An unserem Tisch marschiert ein Trupp junger Männer vorbei. Arbeiter, erklärt Uno. Sie sind auf dem Weg zum Bahnhof ein paar Kilometer weiter südlich. Einen Blick für das bunte Getümmel in den sich langsam füllenden Burgerläden, Fish-and-Chips-Buden oder Pop-up-Restaurants in der Long Street haben sie nicht. Ein erster Hinweis auf die vielen Paralleluniversen, aus denen Kapstadt besteht: Wer in welchem Viertel wohnt, was für einen Job er hat und wie er seine Freizeit gestaltet, das entscheidet hier oft immer noch die Hautfarbe. Weiße verdienen in Südafrika im Schnitt sechs Mal so viel wie Schwarze. Ein Burger in der Royale Eatery ist bei dem Verdienst eines Arbeiters nicht drin.

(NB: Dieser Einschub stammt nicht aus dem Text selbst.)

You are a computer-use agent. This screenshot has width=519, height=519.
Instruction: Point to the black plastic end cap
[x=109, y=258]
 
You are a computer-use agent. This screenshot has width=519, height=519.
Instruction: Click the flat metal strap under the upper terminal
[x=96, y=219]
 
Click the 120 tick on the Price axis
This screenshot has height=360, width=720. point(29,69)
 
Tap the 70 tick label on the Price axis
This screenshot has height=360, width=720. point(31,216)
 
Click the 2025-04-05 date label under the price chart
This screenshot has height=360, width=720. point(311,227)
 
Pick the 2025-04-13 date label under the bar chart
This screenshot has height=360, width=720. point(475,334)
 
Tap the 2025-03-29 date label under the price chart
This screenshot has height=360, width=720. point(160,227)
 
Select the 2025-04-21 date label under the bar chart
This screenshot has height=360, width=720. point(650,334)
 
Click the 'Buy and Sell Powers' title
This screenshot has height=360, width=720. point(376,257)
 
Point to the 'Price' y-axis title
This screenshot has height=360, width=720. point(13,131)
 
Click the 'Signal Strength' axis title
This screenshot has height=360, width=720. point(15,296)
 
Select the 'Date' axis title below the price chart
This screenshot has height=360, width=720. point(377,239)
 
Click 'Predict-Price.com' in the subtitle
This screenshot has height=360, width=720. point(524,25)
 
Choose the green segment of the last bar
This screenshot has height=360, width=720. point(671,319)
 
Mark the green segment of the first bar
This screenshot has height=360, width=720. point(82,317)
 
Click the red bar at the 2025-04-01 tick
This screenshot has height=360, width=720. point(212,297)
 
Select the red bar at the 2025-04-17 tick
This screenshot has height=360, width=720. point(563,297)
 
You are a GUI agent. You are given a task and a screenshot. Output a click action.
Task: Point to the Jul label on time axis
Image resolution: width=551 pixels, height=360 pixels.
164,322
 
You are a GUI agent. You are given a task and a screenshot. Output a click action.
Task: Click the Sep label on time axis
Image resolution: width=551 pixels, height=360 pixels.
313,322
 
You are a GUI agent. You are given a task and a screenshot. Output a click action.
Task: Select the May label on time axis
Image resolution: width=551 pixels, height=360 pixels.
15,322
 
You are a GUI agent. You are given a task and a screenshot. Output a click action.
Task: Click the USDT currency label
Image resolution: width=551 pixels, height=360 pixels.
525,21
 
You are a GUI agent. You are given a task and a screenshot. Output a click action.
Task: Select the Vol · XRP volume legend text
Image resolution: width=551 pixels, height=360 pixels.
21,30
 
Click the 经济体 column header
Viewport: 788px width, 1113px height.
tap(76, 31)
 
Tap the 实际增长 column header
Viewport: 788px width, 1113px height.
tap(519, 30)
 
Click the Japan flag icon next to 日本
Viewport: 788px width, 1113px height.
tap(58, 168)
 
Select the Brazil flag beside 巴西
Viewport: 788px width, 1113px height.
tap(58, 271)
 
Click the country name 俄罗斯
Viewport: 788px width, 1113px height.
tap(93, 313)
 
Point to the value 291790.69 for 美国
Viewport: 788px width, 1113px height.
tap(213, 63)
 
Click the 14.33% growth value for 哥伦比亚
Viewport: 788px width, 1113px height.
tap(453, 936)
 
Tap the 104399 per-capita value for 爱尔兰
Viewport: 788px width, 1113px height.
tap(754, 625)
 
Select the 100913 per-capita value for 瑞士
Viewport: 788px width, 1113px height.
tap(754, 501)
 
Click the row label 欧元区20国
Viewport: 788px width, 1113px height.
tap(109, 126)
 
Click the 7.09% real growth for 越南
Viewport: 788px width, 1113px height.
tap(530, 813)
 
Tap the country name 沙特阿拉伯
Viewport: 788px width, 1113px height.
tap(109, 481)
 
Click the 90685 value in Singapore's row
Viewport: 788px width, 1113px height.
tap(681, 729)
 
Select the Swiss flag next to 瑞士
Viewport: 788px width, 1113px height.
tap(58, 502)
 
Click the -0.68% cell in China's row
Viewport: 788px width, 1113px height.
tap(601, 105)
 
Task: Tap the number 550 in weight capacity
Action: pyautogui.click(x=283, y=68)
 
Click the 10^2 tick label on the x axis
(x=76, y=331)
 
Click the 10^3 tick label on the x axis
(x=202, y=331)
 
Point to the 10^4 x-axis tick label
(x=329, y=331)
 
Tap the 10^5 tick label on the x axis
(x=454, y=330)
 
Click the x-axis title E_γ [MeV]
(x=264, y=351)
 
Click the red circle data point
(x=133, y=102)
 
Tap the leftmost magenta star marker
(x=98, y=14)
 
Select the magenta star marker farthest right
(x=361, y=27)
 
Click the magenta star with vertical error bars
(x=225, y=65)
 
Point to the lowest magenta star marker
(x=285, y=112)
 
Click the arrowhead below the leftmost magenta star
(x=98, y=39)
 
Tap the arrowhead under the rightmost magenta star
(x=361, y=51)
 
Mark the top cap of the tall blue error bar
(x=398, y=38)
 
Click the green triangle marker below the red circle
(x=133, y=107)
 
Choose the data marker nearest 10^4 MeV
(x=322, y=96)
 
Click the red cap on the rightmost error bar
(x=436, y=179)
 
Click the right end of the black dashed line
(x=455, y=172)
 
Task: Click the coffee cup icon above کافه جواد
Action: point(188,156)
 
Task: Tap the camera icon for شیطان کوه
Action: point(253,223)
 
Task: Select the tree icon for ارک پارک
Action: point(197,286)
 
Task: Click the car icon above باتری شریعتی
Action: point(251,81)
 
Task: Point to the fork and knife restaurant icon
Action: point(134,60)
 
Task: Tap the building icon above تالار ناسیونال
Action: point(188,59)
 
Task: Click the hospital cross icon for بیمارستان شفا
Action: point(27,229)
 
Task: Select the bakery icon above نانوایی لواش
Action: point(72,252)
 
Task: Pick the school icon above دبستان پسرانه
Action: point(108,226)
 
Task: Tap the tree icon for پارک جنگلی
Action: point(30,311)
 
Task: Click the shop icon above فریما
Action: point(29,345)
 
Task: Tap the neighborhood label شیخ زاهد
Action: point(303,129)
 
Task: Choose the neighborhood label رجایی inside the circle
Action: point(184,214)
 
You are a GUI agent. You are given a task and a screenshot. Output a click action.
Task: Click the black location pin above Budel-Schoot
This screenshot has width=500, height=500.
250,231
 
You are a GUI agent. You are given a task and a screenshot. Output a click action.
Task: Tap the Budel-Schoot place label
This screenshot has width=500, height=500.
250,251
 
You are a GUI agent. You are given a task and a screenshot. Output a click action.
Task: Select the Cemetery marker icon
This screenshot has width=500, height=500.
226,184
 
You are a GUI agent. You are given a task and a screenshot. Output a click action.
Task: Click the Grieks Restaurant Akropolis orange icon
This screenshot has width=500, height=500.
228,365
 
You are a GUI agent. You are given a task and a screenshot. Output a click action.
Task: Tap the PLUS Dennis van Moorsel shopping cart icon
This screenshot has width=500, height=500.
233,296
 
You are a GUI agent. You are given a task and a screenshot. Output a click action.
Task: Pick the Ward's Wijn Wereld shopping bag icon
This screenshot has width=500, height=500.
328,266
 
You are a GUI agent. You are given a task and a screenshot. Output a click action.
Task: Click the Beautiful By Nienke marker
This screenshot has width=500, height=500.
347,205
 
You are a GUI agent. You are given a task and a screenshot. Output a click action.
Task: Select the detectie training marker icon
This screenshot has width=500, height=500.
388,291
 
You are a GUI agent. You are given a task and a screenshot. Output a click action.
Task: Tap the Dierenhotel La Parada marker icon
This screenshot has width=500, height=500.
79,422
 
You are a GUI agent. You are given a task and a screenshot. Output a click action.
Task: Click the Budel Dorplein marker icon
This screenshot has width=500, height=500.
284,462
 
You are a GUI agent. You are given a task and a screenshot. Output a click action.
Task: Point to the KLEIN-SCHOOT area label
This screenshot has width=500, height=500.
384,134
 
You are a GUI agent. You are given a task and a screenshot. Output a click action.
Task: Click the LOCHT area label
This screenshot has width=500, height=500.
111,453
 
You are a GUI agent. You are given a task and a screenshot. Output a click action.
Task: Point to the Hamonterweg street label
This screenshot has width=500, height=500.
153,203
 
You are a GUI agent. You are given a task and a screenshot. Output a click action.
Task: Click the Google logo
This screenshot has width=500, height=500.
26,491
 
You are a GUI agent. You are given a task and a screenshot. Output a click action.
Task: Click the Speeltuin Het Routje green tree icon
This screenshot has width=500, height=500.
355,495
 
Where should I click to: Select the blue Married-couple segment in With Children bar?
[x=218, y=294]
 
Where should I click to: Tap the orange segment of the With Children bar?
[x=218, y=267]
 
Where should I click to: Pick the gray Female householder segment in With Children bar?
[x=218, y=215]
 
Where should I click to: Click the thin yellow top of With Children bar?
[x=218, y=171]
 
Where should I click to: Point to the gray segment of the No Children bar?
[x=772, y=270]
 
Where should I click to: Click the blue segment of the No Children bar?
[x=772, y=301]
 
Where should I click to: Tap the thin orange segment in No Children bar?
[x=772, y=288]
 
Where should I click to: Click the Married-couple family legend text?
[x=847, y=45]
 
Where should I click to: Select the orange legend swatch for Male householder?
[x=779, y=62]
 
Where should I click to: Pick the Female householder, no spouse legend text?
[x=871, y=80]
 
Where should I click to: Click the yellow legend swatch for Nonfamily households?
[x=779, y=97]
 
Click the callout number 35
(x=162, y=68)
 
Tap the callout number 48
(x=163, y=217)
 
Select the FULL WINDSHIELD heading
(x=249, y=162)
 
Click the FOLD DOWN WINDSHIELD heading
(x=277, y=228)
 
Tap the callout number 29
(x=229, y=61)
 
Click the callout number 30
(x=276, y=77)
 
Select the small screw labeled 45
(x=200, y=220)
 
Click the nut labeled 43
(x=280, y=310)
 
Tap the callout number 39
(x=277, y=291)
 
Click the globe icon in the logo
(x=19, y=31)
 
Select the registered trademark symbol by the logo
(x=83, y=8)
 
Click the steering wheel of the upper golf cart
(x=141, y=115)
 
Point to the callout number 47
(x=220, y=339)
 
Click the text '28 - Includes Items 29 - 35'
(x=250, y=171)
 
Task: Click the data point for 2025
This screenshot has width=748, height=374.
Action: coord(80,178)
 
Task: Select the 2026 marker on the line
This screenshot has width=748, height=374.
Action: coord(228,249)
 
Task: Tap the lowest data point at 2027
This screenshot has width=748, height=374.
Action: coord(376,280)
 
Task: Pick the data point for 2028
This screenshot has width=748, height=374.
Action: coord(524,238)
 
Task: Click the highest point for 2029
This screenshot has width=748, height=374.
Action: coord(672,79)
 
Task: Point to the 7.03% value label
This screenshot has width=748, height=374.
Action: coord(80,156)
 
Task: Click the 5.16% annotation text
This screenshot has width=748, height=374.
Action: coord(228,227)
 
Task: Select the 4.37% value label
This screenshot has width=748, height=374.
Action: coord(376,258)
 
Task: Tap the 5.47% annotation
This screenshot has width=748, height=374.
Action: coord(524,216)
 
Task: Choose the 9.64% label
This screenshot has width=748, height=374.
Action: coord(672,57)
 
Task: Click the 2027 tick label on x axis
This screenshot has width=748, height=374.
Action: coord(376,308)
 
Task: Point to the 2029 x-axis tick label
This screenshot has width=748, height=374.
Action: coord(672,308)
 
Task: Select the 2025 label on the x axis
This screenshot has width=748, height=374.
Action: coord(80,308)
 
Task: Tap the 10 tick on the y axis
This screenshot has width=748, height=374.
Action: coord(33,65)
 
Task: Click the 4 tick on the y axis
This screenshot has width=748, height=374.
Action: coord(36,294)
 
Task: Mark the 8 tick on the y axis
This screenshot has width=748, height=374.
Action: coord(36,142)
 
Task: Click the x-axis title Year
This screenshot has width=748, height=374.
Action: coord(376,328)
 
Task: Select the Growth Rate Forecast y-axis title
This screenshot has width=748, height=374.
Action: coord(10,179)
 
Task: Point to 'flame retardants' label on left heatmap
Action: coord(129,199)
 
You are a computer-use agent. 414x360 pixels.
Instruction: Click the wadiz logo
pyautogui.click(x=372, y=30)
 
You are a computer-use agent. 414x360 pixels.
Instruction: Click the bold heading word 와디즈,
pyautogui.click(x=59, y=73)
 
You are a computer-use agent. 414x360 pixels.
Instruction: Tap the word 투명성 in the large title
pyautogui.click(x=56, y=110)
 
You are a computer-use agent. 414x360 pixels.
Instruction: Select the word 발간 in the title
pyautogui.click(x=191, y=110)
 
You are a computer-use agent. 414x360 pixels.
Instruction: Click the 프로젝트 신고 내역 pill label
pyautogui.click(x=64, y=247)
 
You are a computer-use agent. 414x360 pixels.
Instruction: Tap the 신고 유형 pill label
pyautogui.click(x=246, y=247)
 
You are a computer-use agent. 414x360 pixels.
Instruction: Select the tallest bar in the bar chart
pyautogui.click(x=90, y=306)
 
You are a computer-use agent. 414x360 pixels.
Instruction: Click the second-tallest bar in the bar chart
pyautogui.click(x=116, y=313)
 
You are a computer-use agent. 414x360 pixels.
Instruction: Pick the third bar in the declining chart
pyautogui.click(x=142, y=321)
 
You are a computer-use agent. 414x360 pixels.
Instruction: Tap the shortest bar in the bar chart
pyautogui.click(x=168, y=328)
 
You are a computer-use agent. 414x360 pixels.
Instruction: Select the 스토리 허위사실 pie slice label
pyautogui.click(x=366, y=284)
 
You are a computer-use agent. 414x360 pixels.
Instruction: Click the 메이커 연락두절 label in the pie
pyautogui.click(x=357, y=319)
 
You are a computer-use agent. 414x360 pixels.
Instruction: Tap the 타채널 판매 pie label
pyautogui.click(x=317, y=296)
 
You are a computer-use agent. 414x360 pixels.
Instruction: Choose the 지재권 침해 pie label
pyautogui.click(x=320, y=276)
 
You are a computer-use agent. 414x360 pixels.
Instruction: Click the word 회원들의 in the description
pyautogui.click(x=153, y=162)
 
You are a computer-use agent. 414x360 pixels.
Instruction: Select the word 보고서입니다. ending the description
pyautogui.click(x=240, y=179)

Uno July und Lukhona Sitole sind schwarz. Und sie sind erfolgreich. Doch ihre Wurzeln haben sie nicht vergessen. Uno July ist sogar aus dem Zentrum zurück nach Gugulethu gezogen, die Township, in der er zuerst wohnte, als er nach Kapstadt kam. Wer dort lebt, weiß, wie ungerecht die Ressourcen dieser Stadt verteilt sind. In ihren Texten rappen Ill Skillz darüber. Aber auch die Long Street zeigt: Viele Läden sind von weißen Besserverdienern bevölkert. Weiße Kellner dagegen sind die absolute Ausnahme. Hat Mandelas Kampf also nichts gebracht?